The often conservative members of the National Rifle Association will be happy if the court forces the states to abide by the Second Amendment and allow people to have handguns in their homes. Liberal and libertarian constitutional scholars will be happy if the court resurrects the "privileges or immunities" clause of the 14th Amendment and uses it as the reason to force states to recognize gun rights.

The decision also could also please Otis McDonald, the septuagenarian who is the named plaintiff. He told reporters he already has two shotguns but needs a handgun, too, to protect his Chicago apartment from hooligans.

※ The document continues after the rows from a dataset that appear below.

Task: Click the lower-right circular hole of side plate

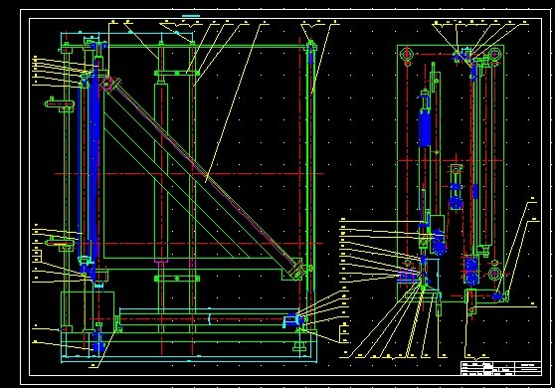Action: 494,274
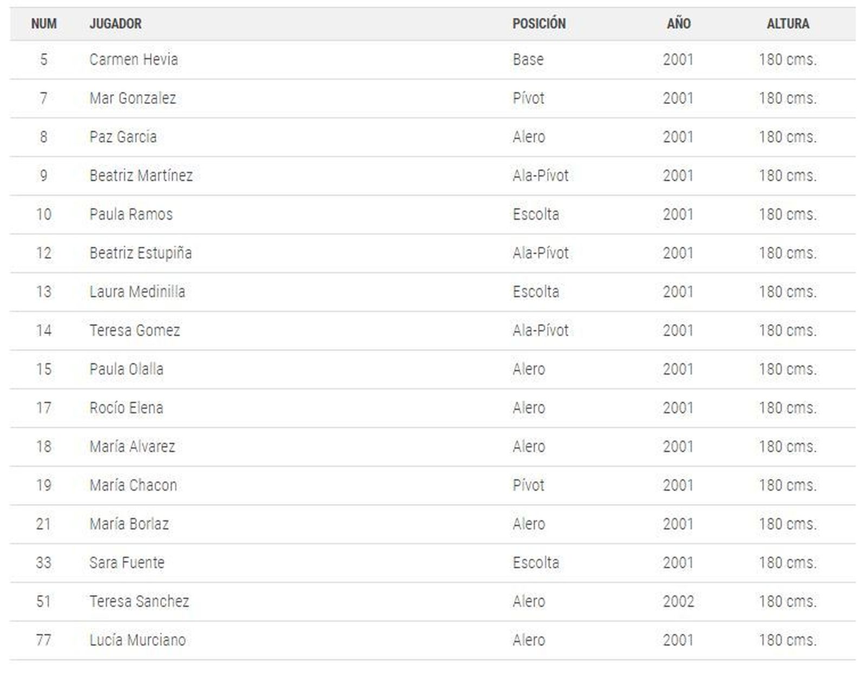Choose Paula Ramos from the list
The image size is (866, 674).
(131, 214)
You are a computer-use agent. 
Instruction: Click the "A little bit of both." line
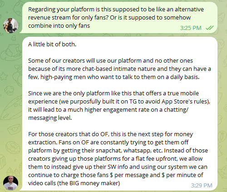pos(52,44)
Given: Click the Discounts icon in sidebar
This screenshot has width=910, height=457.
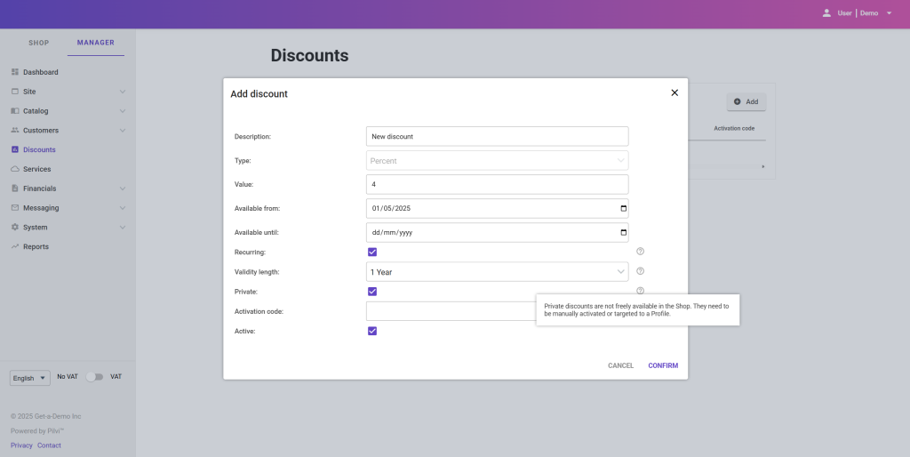Looking at the screenshot, I should click(x=15, y=149).
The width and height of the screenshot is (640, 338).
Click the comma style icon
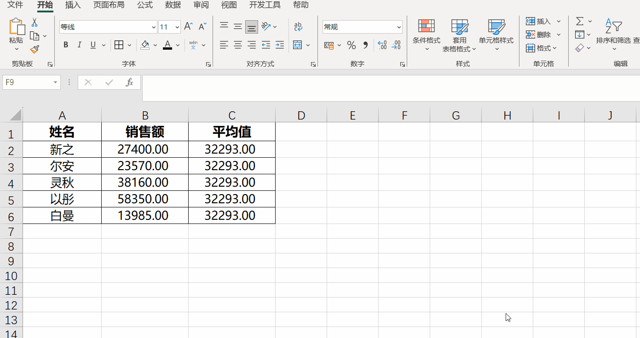click(365, 46)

The issue in McDonald vs. City of Chicago is whether the Second Amendment right to have a gun for self-protection applies to state laws. Two years ago, in Heller vs. District of Columbia, the U.S. Supreme Court threw out a D.C. law that kept people from keeping handguns in the home for self-protection. Chicago and the Village of Oak Park have similar laws and the Supreme Court now has to decide whether they have to abide by the Second Amendment in the same way that the federal capital does.

Most people don't realize that the Bill of Rights didn't apply to the federal government until the 14th Amendment was adopted at the end of the Civil War. Even then, it took the U.S. Supreme Court another half century to decide that the 14th Amendment's promise of due process included key freedoms in the Bill of Rights. Phrase by phrase, amendment by amendment, most of the freedoms in the Bill of Rights were "incorporated" to apply to state law.

One reason the process took so long is that the U.S. Supreme Court read the life out of the 14th Amendment's most obvious protection of the freedoms associated with citizenship -- the privileges or immunities clause. In the Slaughterhouse cases of 1873, the court said that the amendment gave people the rights of national citizenship, but not state citizenship. For a number of decades, that decision made African-Americans subject to state laws that took away their freedoms.

Now, the lawyer who is challenging the Chicago law, Alan Gura, is arguing what law professors have told their students for decades -- that the Slaughterhouse decision was wrong and should be tossed out. One of the privileges or immunities granted by the 14th Amendment, he argues, is the right to bear arms guaranteed by the Second Amendment.

The argument has generated friction among those arguing against the Chicago law. The NRA asked for, and received, part of the time Gura was scheduled to have to make his case. The NRA will argue the more conventional position that the due process clause of the 14th Amendment should include the Second Amendment as one of the freedoms incorporated against the states.

Ilya Shapiro, a scholar at the libertarian Cato Institute, wrote in a Cato publication that the "NRA prefers to seek glory for itself rather than presenting the strongest case for its purported constituency of gun owners." The NRA's decision to seek time at oral arguments March 2 was "about fundraising, not lawyering," he wrote. Gura is a friend of Shapiro's and Cato's.

The NRA denies that it is grandstanding for fundraising purposes. It says that the Second Amendment is its client and it wants to argue the position most likely to succeed.

Winnetka and Evanston also had strong anti-handgun laws before the Heller decision but recently repealed them to avoid litigation expenses. They say in a friend-of-the-court filing that they would consider re-enacting the handgun regulations if the court does not apply the Second Amendment to the states.

A large majority of constitutional scholars expects the court to require states to abide by the Second Amendment, but there is no consensus on whether it will overrule the Slaughterhouse cases and base the decision on the privileges or immunities clause.

The text of the 14th Amendment reads in part: "No state shall make or enforce any law which shall abridge the privileges or immunities of citizens of the United States; nor shall any state deprive any person of life, liberty, or property, without due process of law; nor deny to any person within its jurisdiction the equal protection of the laws."

William H. Freivogel is a professor in the Southern Illinois University's School of Journalism, a contributor to St. Louis Public Radio and publisher of the Gateway Journalism Review.